Plus, Cam is one of only a handful of modern country artists who seems to have a complete command of the stage from the moment she steps on it. That's no easy feat in a space where artists sometimes find themselves thrust onto a stage they haven't yet learned to navigate. Covering the Eagles' eponymous debut is no small task, but it's one Cam could answer with equal parts bravado and finesse.

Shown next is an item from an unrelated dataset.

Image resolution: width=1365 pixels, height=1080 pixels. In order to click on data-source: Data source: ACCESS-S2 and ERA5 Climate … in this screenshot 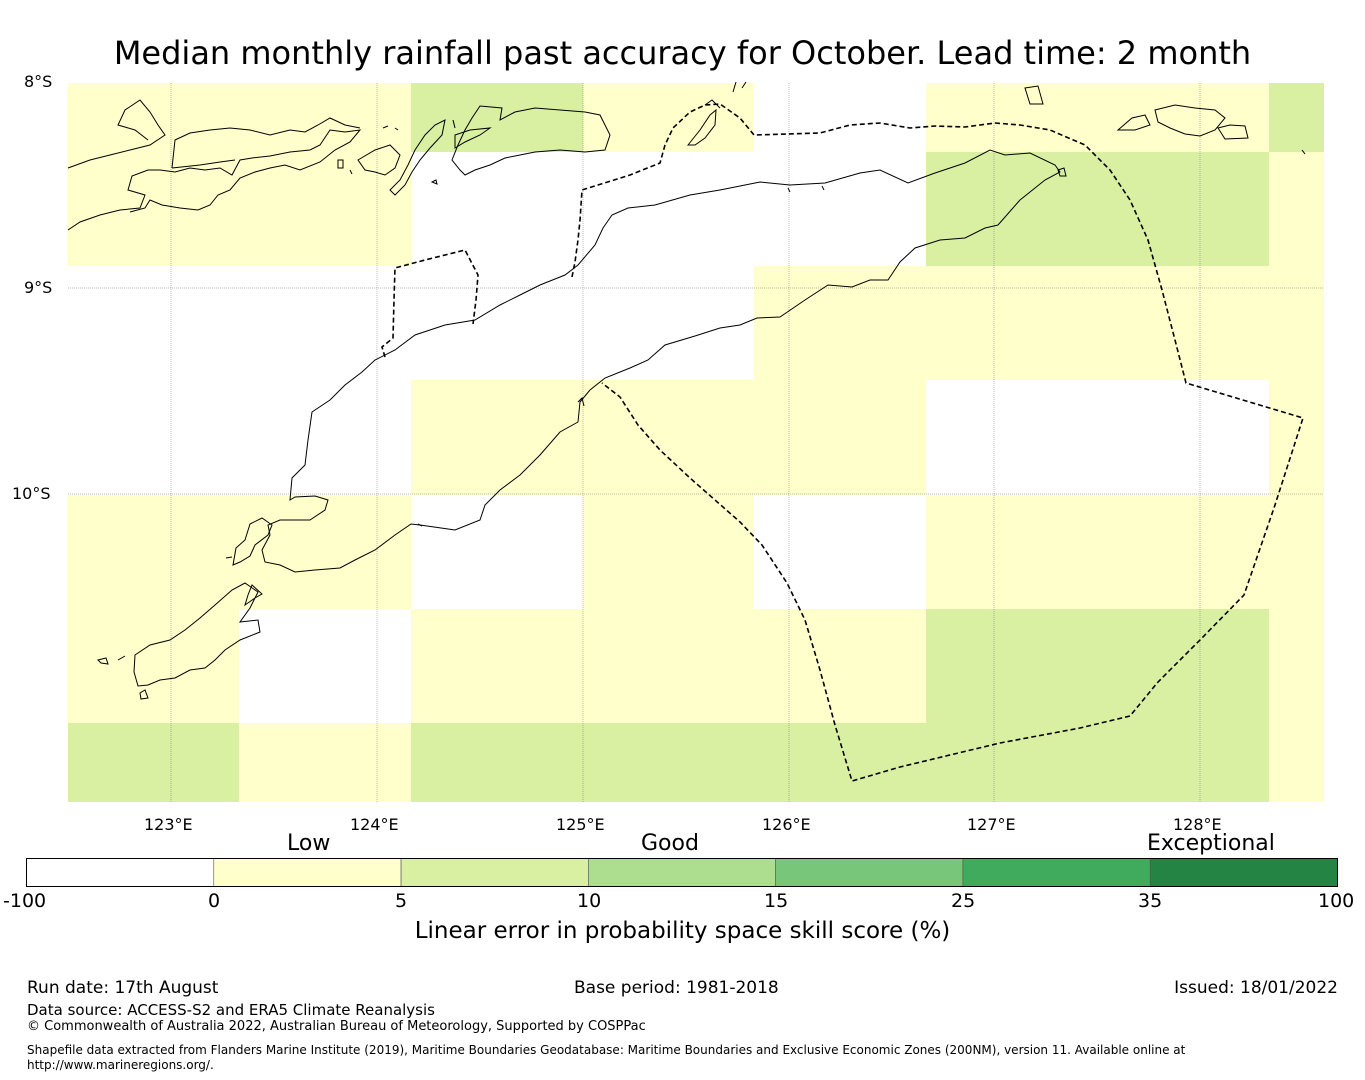, I will do `click(231, 1010)`.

Bobbie Jean's Pick: Brandy Clark Covering This Time by Dwight Yoakam

They've already shown their mutual admiration for one another's work with their gorgeous duet on Clark's "Hold My Hand," but beyond that, Clark is the perfect vocalist to cover one of the kings of tear-in-your-beer country music: Dwight YoakamGuitars, Cadillacs, Etc., Etc. put him on the map and Hillbilly Deluxe made him a certified star, but in my opinion it doesn't get better than Yoakam's fifth studio album, 1993's This Time.

Like Yoakam, Clark has proven that she's as adept at singing heartbreakers as she is penning them. There's no one more fitting to cover the sorrowful "Two Doors Down," bittersweet kiss-off "Ain't That Lonely Yet" and the yearning "Try Not To Look So Pretty." Plus, as Clark has shown with her own rollicking tunes like "Stripes" and "Crazy Women," she'd set the stage on fire with her take on Yoakam's signature early '90s hits  "A Thousand Miles From Nowhere" and "Fast as You."